Work instructions:
Return every entry below without altering a word.
(Given information)
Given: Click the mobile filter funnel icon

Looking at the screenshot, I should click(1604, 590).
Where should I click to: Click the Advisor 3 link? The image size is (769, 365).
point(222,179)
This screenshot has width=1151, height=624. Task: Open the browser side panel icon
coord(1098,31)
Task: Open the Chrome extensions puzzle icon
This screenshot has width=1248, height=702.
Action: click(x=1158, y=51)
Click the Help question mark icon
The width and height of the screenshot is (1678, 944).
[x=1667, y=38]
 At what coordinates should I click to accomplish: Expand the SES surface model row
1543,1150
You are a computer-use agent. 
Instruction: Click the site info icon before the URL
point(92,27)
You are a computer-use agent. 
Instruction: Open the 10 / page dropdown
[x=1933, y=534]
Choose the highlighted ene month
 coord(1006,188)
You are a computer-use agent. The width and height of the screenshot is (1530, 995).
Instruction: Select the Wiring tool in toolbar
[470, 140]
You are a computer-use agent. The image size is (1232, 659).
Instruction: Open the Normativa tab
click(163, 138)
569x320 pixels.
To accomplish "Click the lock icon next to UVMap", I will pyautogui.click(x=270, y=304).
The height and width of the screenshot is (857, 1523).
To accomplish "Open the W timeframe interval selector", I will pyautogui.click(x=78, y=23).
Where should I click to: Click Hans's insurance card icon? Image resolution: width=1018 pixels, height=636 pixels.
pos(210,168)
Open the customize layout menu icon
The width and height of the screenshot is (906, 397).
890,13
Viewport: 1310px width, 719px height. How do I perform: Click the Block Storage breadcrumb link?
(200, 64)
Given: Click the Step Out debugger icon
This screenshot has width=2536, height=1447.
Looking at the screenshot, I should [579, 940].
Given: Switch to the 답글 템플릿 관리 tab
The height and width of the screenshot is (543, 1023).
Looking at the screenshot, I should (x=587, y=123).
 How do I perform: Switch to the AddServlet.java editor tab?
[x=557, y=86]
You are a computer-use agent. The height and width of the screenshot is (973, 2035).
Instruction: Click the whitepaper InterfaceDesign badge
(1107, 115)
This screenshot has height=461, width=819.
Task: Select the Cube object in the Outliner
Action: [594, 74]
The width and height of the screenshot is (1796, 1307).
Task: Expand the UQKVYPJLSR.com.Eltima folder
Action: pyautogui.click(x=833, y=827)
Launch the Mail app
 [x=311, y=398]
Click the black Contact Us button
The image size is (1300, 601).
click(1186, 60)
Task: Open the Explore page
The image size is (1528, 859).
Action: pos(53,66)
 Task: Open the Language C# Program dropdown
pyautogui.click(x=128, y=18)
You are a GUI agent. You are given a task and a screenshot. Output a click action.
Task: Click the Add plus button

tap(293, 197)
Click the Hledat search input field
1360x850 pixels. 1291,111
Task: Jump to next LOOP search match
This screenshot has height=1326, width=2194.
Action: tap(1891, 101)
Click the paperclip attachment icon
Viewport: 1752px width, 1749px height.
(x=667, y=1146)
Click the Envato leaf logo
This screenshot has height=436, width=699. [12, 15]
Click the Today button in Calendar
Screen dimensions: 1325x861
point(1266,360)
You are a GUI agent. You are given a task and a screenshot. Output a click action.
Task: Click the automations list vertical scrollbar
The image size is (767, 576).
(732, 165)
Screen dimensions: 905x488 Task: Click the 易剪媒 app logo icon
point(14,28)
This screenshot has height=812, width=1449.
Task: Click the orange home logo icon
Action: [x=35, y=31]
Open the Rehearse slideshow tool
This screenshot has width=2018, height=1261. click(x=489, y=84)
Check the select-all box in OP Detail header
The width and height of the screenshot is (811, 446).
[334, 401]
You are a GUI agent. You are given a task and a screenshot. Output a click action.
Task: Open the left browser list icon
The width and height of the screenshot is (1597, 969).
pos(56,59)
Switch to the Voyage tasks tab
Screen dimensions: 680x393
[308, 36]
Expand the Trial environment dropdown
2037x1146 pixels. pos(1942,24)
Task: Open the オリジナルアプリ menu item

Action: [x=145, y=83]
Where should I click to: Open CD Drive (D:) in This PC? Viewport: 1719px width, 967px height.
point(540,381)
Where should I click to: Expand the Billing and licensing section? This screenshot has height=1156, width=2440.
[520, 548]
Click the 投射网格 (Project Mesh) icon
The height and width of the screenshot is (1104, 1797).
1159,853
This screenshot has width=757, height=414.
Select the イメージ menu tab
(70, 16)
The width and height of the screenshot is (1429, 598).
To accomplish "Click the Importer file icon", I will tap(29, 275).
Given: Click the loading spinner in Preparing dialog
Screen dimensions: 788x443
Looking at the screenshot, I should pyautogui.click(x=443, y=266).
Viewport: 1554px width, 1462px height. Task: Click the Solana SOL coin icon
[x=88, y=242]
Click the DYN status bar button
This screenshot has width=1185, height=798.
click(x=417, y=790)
(End Given information)
Solution to the problem:
Given: Click the mobile filter funnel icon

Looking at the screenshot, I should click(1604, 590).
Where should I click to: Click the Advisor 3 link? The image size is (769, 365).
point(222,179)
This screenshot has width=1151, height=624. Task: Open the browser side panel icon
coord(1098,31)
Task: Open the Chrome extensions puzzle icon
This screenshot has width=1248, height=702.
Action: click(x=1158, y=51)
Click the Help question mark icon
The width and height of the screenshot is (1678, 944).
[x=1667, y=38]
 At what coordinates should I click to accomplish: Expand the SES surface model row
1543,1150
You are a computer-use agent. 
Instruction: Click the site info icon before the URL
point(92,27)
You are a computer-use agent. 
Instruction: Open the 10 / page dropdown
[x=1933, y=534]
Choose the highlighted ene month
 coord(1006,188)
You are a computer-use agent. The width and height of the screenshot is (1530, 995).
Instruction: Select the Wiring tool in toolbar
[470, 140]
You are a computer-use agent. The image size is (1232, 659).
Instruction: Open the Normativa tab
click(163, 138)
569x320 pixels.
To accomplish "Click the lock icon next to UVMap", I will pyautogui.click(x=270, y=304).
The height and width of the screenshot is (857, 1523).
To accomplish "Open the W timeframe interval selector", I will pyautogui.click(x=78, y=23).
Where should I click to: Click Hans's insurance card icon? Image resolution: width=1018 pixels, height=636 pixels.
pos(210,168)
Open the customize layout menu icon
The width and height of the screenshot is (906, 397).
890,13
Viewport: 1310px width, 719px height. How do I perform: Click the Block Storage breadcrumb link?
(200, 64)
Given: Click the Step Out debugger icon
This screenshot has width=2536, height=1447.
Looking at the screenshot, I should [579, 940].
Given: Switch to the 답글 템플릿 관리 tab
The height and width of the screenshot is (543, 1023).
Looking at the screenshot, I should (x=587, y=123).
 How do I perform: Switch to the AddServlet.java editor tab?
[x=557, y=86]
You are a computer-use agent. The height and width of the screenshot is (973, 2035).
Instruction: Click the whitepaper InterfaceDesign badge
(1107, 115)
This screenshot has height=461, width=819.
Task: Select the Cube object in the Outliner
Action: [594, 74]
The width and height of the screenshot is (1796, 1307).
Task: Expand the UQKVYPJLSR.com.Eltima folder
Action: pyautogui.click(x=833, y=827)
Launch the Mail app
 [x=311, y=398]
Click the black Contact Us button
The image size is (1300, 601).
click(1186, 60)
Task: Open the Explore page
The image size is (1528, 859).
Action: pos(53,66)
 Task: Open the Language C# Program dropdown
pyautogui.click(x=128, y=18)
You are a GUI agent. You are given a task and a screenshot. Output a click action.
Task: Click the Add plus button

tap(293, 197)
Click the Hledat search input field
1360x850 pixels. 1291,111
Task: Jump to next LOOP search match
This screenshot has height=1326, width=2194.
Action: tap(1891, 101)
Click the paperclip attachment icon
Viewport: 1752px width, 1749px height.
(x=667, y=1146)
Click the Envato leaf logo
This screenshot has height=436, width=699. [12, 15]
Click the Today button in Calendar
Screen dimensions: 1325x861
point(1266,360)
You are a GUI agent. You are given a task and a screenshot. Output a click action.
Task: Click the automations list vertical scrollbar
The image size is (767, 576).
(732, 165)
Screen dimensions: 905x488 Task: Click the 易剪媒 app logo icon
point(14,28)
This screenshot has height=812, width=1449.
Task: Click the orange home logo icon
Action: [x=35, y=31]
Open the Rehearse slideshow tool
This screenshot has width=2018, height=1261. click(x=489, y=84)
Check the select-all box in OP Detail header
The width and height of the screenshot is (811, 446).
[334, 401]
You are a GUI agent. You are given a task and a screenshot. Output a click action.
Task: Open the left browser list icon
The width and height of the screenshot is (1597, 969).
pos(56,59)
Switch to the Voyage tasks tab
Screen dimensions: 680x393
[308, 36]
Expand the Trial environment dropdown
2037x1146 pixels. pos(1942,24)
Task: Open the オリジナルアプリ menu item

Action: [x=145, y=83]
Where should I click to: Open CD Drive (D:) in This PC? Viewport: 1719px width, 967px height.
point(540,381)
Where should I click to: Expand the Billing and licensing section? This screenshot has height=1156, width=2440.
[520, 548]
Click the 投射网格 (Project Mesh) icon
The height and width of the screenshot is (1104, 1797).
1159,853
This screenshot has width=757, height=414.
Select the イメージ menu tab
(70, 16)
The width and height of the screenshot is (1429, 598).
To accomplish "Click the Importer file icon", I will tap(29, 275).
Given: Click the loading spinner in Preparing dialog
Screen dimensions: 788x443
Looking at the screenshot, I should pyautogui.click(x=443, y=266).
Viewport: 1554px width, 1462px height. Task: Click the Solana SOL coin icon
[x=88, y=242]
Click the DYN status bar button
This screenshot has width=1185, height=798.
click(x=417, y=790)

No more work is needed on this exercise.